Chinese developers were among the hardest-hit stocks after the nation’s financial regulators proposed a variety of measures to curb risks in the country’s $15trn of asset-management products.

The move was a follow-through from last month’s Communist Party’s twice-a-decade leadership congress, where President Xi Jinping reiterated that controlling financial dangers was a priority.

On Friday, Chinese stocks slid after state-run media warned about a rally in the shares of liquor producer Kweichow Moutai, sending its shares down in a slump that continued today.

The tilt away from stocks globally comes as investors try to gauge whether there are sufficient drivers to continue the march to historic highs.

Strong earnings and solid global growth are balanced against lofty valuations in some markets, and the negative signal from the US yield curve - where longer-dated Treasuries are yielding less of a premium over shorter-dated ones.

After last week’s retreat, the MSCI Asia Pacific Index is at risk of forming a "double-top" technical pattern, often associated with further declines.
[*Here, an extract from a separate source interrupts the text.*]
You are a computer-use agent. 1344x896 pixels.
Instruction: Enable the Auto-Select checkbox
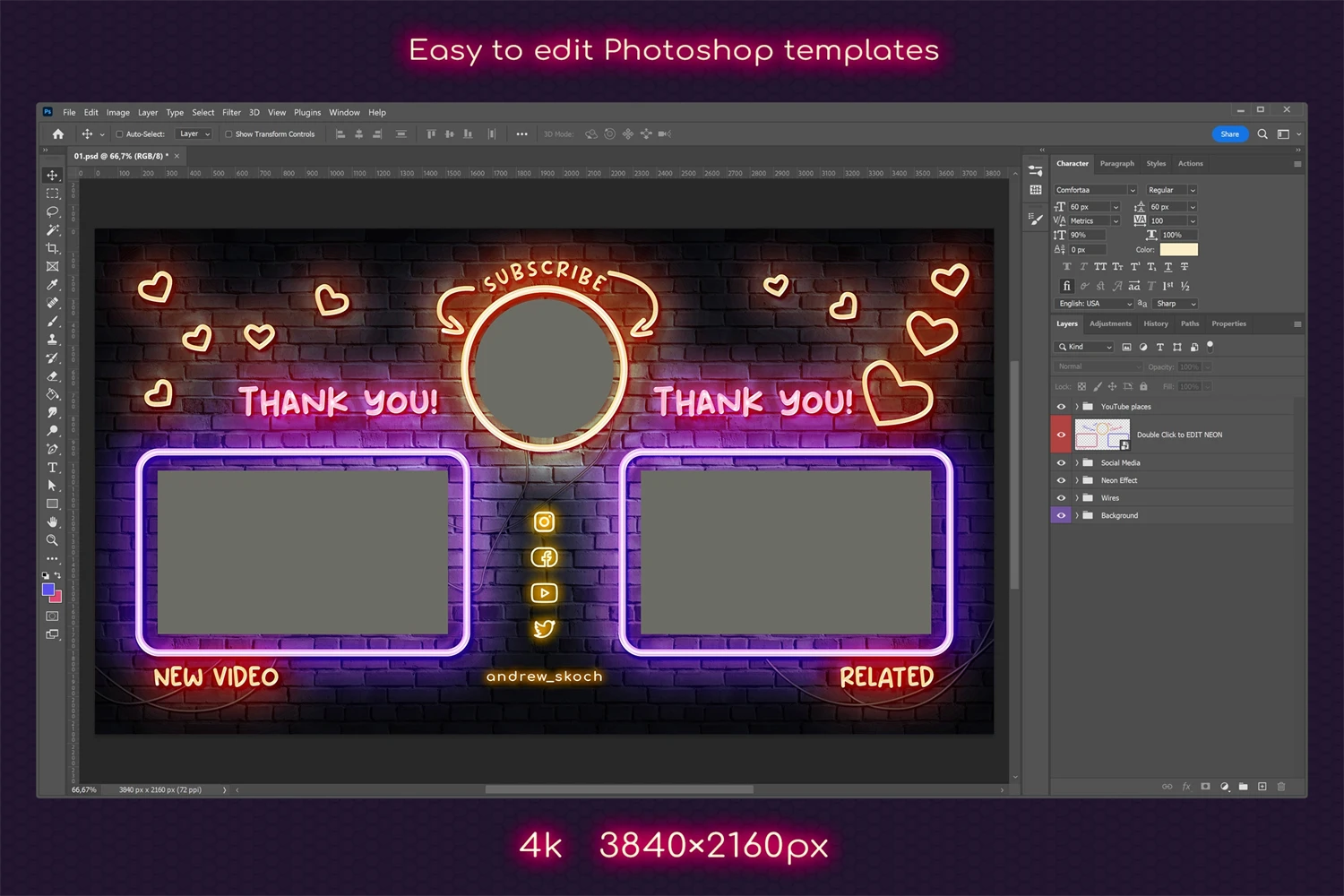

Volumes may be lower than average this week due to the Thanksgiving holiday in the US.

European stocks will have to contend with the latest news out of Germany, where Merkel had been hoping for a four-party coalition agreement after September elections saw reduced support for her party. The collapse of talks has thrown the future of Europe’s longest-serving leader into doubt and potentially points the world’s November 4 economy toward new elections.
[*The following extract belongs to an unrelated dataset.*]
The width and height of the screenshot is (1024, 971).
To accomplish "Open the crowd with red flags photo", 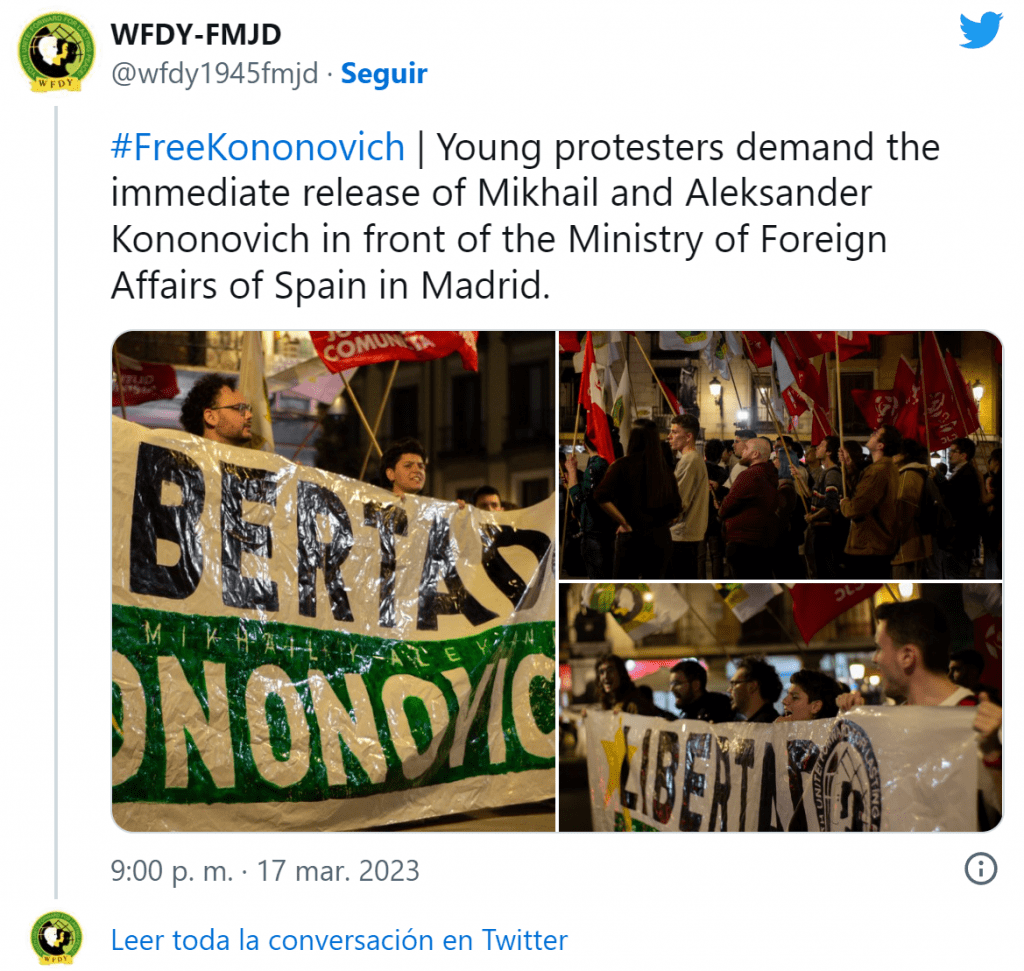I will (780, 454).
Here are some key events coming up this week:

Minutes from the Reserve Bank of Australia’s November meeting are due on Tuesday, while those from the European Central Bank’s October meeting due out on Thursday could show dissent in the discussion about tapering.

Federal Reserve Chair Janet Yellen gives a talk at New York University. Reports on sales of previously owned homes and durable goods orders for October are due in the US.

The minutes from the Fed’s latest policy meeting are out on Wednesday. Market participants will gauge Fed officials’ eagerness to boost the benchmark interest rate in December, which is widely expected by the market.

Japan exports rose 14% in October from a year ago, below estimates of a 15.7% increase.

Thailand’s economy grew faster than economist’s estimated last quarter. Gross domestic product rose 4.3% from a year ago, compared with the median estimate of 3.9%.

On Tuesday, Taiwan updates on October unemployment and Hong Kong’s October CPI is out. Singapore 3Q GDP is due on Thursday.

New Zealand October trade and South Korea November consumer confidence are due later in the week. Argentina, Hungary, Kenya, Nigeria and South Africa set monetary policy this week.

These are the main moves in markets:

Stocks

Japan’s Topix index lost 0.1% as of 2:31pm in Tokyo. The Nikkei 225 Stock Average decreased 0.5%.

The Shanghai Composite Index declined 1.3%. Banks were among the biggest laggards on the Hang Seng China Enterprises Index in Hong Kong. Hong Kong’s Hang Seng Index dropped 0.1%.

Australia’s S&P/ASX 200 Index fell 0.2%. South Korea’s Kospi index was little changed. S&P 500 Index futures fell 0.2%.

The underlying gauge lost 0.3% on Friday. The MSCI Asia Pacific Index dropped 0.1%.

Currencies

The euro fell 0.5% to $1.1728, after dropping as much as 0.6%. The yen was little changed at 112.05 per dollar.

The pound was steady at $1.32. Bitcoin rose more than 4%, trading at $8 041.53.

The Bloomberg Dollar Spot Index added 0.3%. That’s after it dropped 0.7% last week.

Bonds

The yield on 10-year Treasuries fell about two basis points to 2.32%. Australia’s 10-year yield dipped three basis point 2.54%.

Commodities

West Texas Intermediate crude was up 0.2% to $56.63 a barrel. It gained 2.6% on Friday. Gold was steady at $1 291.97 an ounce, after advancing the past two weeks.